Presentation
History of bilateral chronic suppurative otomastoiditis, presenting with reduced hearing on right side
Patient Data
Axial high resolution bone window images of bilateral temporal bones:
Right temporal bone
- ossification of membranous labyrinth involving all the cochlear turns (complete obliteration of middle and apical turns)
- non-visualization of all the semicircular canals, indicating complete obliteration of the canals by the ossification. Vestibule is spared
- features of chronic otomastoiditis are noted in the form of non-visualized middle ear ossicles, soft tissue opacification of mastoid antrum, retracted tympanic membrane with focal perforation of the posterior aspect of pars flaccida of tympanic membrane
- cochlear and vestibular aqueducts are well seen
These features are suggestive of labyrinthitis ossificans.
Left temporal bone
- fluid opacification of mastoid antrum and epitympanic recess of middle ear cavity with normal appearance of middle ear ossicles, representing chronic oto-mastoiditis
- membranous labyrinth appears normal
- retraction of tympanic membrane is noted
Case Discussion
HRCT temporal bone showed severe degree of ossification of right membranous labyrinth involving both cochlea and semicircular canals with sparing of the vestibule. There were features of chronic oto-mastoiditis on both sides, more severely affecting the right middle ear cavity. Hence, the diagnosis of labyrinthitis ossificans was given.
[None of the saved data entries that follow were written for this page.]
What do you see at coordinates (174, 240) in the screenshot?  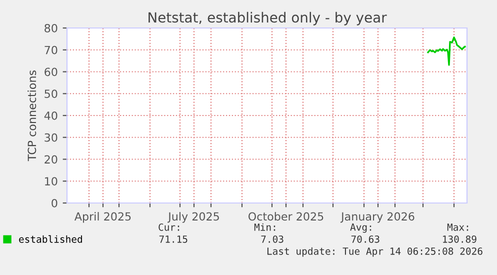 I see `text: 71.15` at bounding box center [174, 240].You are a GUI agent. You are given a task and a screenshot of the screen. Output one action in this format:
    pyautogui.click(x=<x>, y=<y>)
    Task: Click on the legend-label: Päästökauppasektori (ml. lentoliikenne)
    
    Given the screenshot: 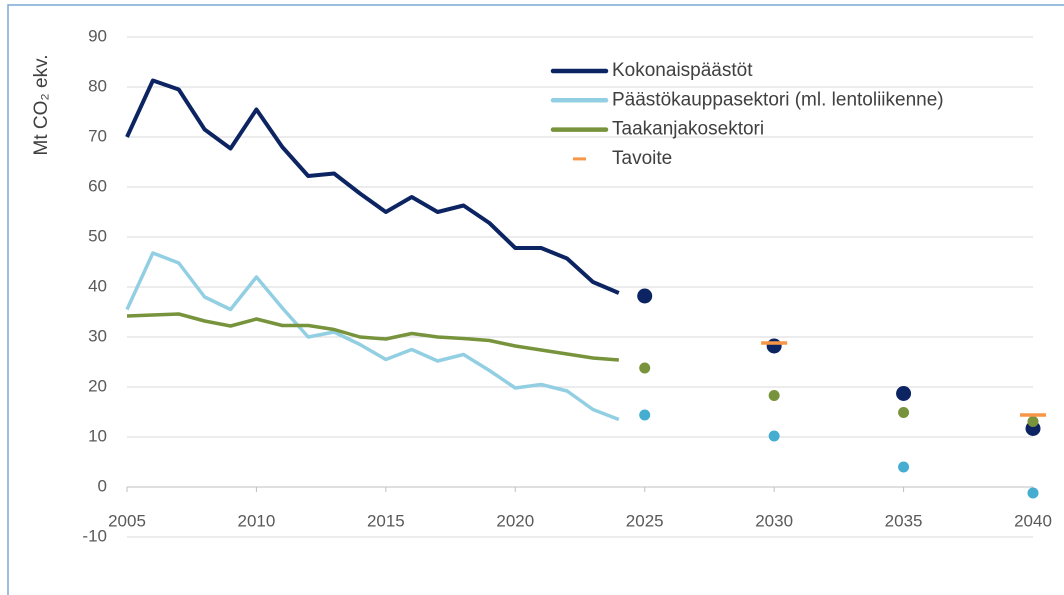 What is the action you would take?
    pyautogui.click(x=778, y=100)
     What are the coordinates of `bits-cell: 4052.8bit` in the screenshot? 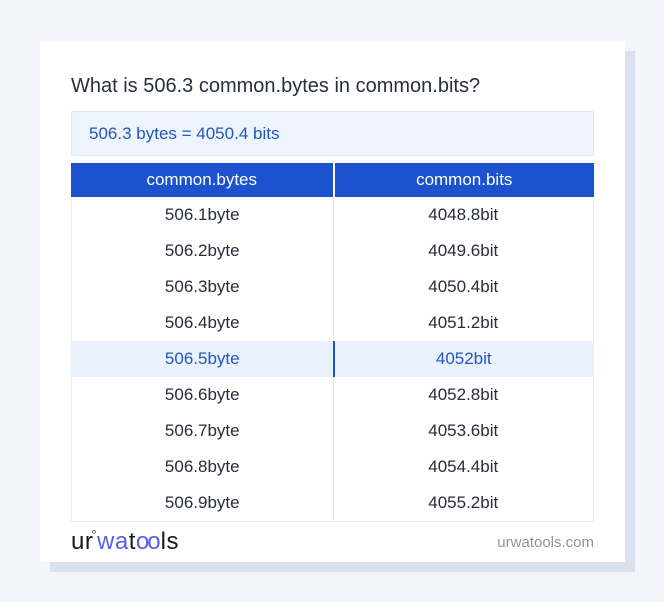 It's located at (463, 395).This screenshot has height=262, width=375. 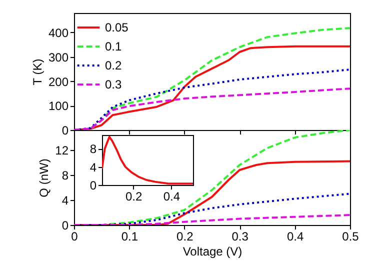 What do you see at coordinates (114, 85) in the screenshot?
I see `legend-label: 0.3` at bounding box center [114, 85].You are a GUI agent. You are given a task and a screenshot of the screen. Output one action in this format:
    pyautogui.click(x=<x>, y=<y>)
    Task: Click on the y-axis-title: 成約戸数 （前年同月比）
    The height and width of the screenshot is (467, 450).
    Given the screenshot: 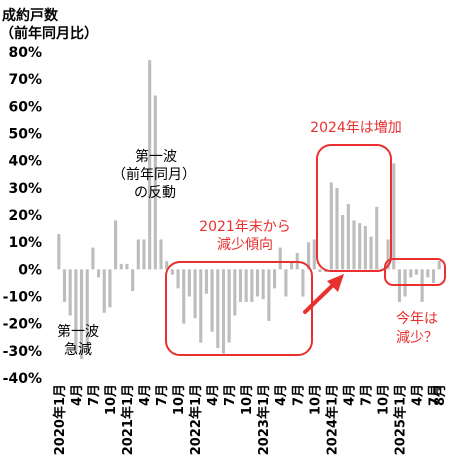 What is the action you would take?
    pyautogui.click(x=49, y=24)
Labyrinthitis ossificans is a condition characterized ossification of membranous labyrinth to varying degrees, ranging from mild haziness of the lucent labyrinth to complete obliteration. It is usually secondary to prior infection, inflammation or trauma.
MRI and CT are complementary to each other, with MRI being more sensitive in the early pre-ossification stages of labyrinthitis.
Heavily T2-weighted MRI sequence (CISS) of the inner ear can identify intermediate signals in the normally hyperintense inner ear.